Majority Press

Casey Secures Commitment from UnitedHealth to Lower Barriers to COVID-19 Vaccines

NATION’S LARGEST HEALTH INSURER PLEDGES TO REPROCESS “MILLIONS” OF CLAIMS AFTER MONTHS OF UNDERPAYING PEDIATRICIANS AND OTHER PROVIDERS FOR COVID-19 VACCINES


Washington, D.C. – In a letter today, U.S. Senate Aging Committee Chairman Bob Casey (D-PA) announced commitments he secured from the nation’s largest commercial health insurer, UnitedHealth Group, that will lower barriers to COVID-19 vaccines for children and adults across the United States.

Following inquiries from the Aging Committee, UnitedHealth pledged earlier this month to reprocess claims from a nearly four-month period from mid-March to July 1, 2021. During that time, UnitedHealth was paying health care providers roughly $15 less per vaccine administered than rates set by the Centers for Medicare & Medicaid Services, reportedly making the company an outlier among industry peers.

Pediatricians raised concerns that the underpayments were discouraging providers from offering COVID-19 vaccines for their patients, creating potential access barriers for patients seeking to be immunized. Increasing the pediatric COVID-19 vaccine rates helps protect children, the general public, people with compromised immune systems and older adults, including more 7 million grandparents who live with their grandchildren.
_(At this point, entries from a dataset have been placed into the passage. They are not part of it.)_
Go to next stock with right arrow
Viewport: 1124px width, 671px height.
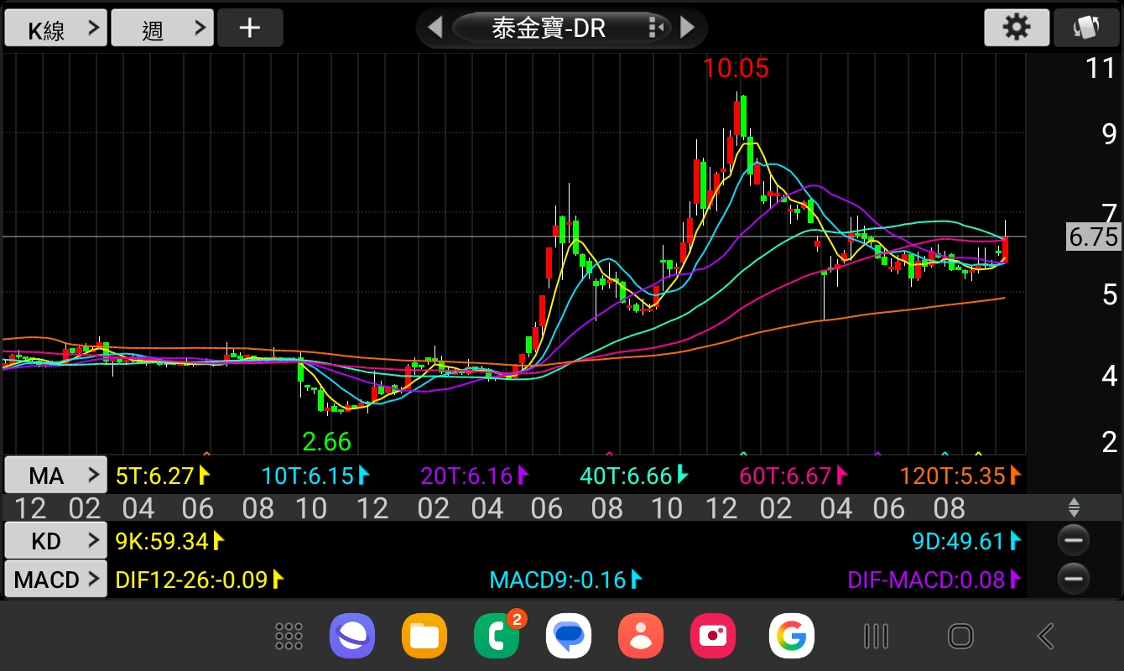click(x=688, y=28)
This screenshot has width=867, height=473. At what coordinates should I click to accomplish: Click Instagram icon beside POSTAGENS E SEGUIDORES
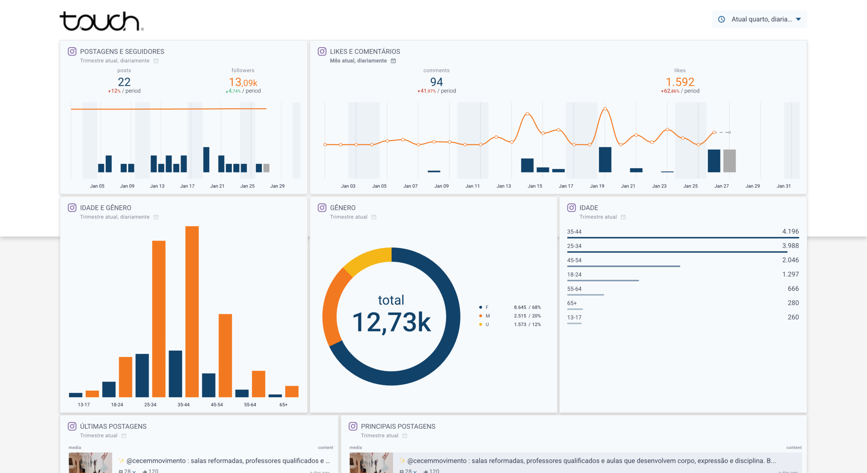point(72,52)
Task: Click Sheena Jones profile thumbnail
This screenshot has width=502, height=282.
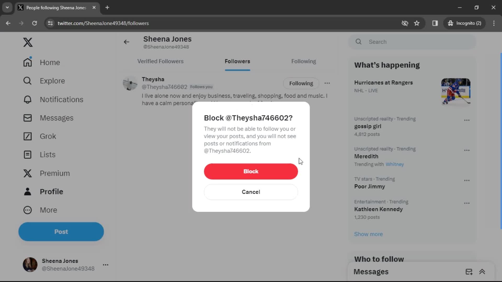Action: tap(30, 265)
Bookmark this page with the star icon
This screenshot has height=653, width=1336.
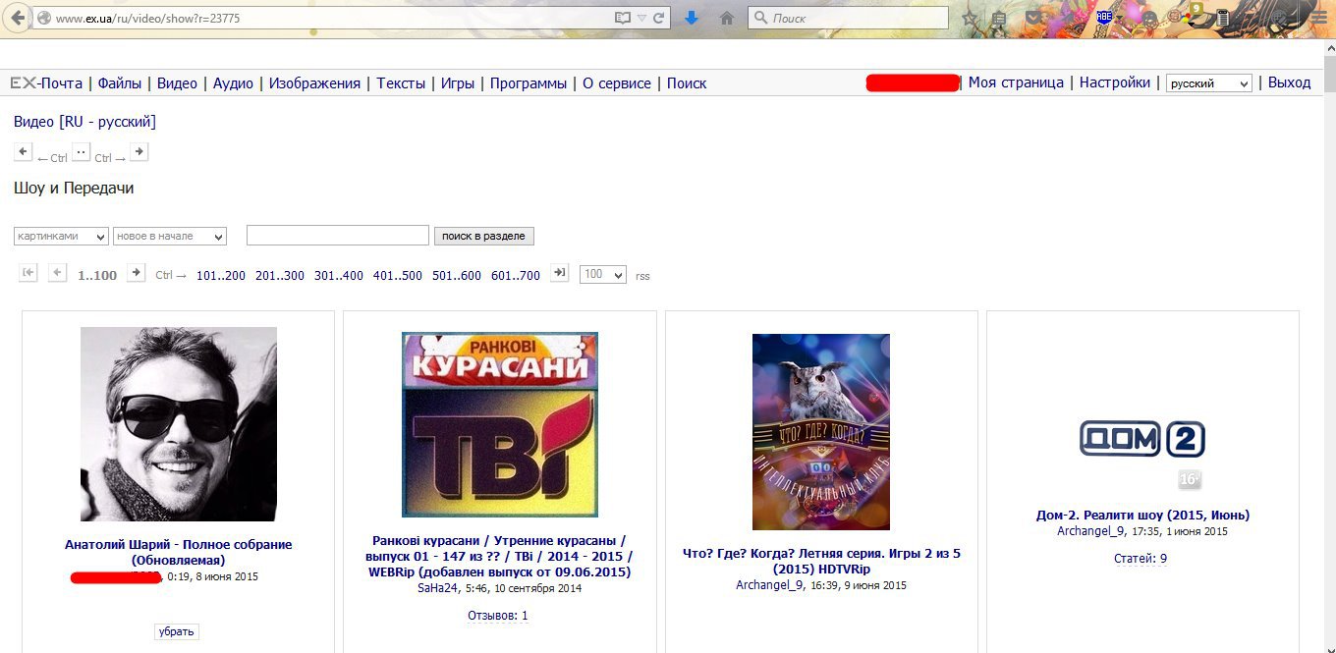coord(971,18)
“The ongoing effort to increase COVID-19 vaccination rates across our Nation demands an all-hands-on-deck approach. Ensuring that all eligible children are vaccinated against COVID-19 is key to improving the overall vaccination rate, which will better protect older Americans by helping stem the spread of the virus,” Casey wrote. “Such efforts are of particular importance ahead of the Food and Drug Administration’s expected consideration of COVID-19 vaccines for young children later this month.”

In addition to reprocessing claims, Chairman Casey announced that UnitedHealth has pledged to:

  • Review its claims process to minimize delays in making payments to providers for COVID-19 vaccines;
  • Verify that there are no similar underpayment issues in its Affordable Care Act Exchange and Medicaid Managed Care books of business; and
  • Provide updates to Aging Committee staff on the company’s progress toward meeting these goals.

Chairman Casey also is seeking information regarding the exact number of claims UnitedHealth will reprocess, the total amount that UnitedHealth paid to providers to settle these claims, and information about the steps the company will take to ensure such underpayments will not arise again.

More than 26 million people were enrolled in UnitedHealth's employer and individual plans at the end of 2021, and the company has 1.4 million providers in its network, according to its most recent annual report. UnitedHealth has an estimated 14 percent market share, according to a recent report by the National Association of Insurance Commissioners.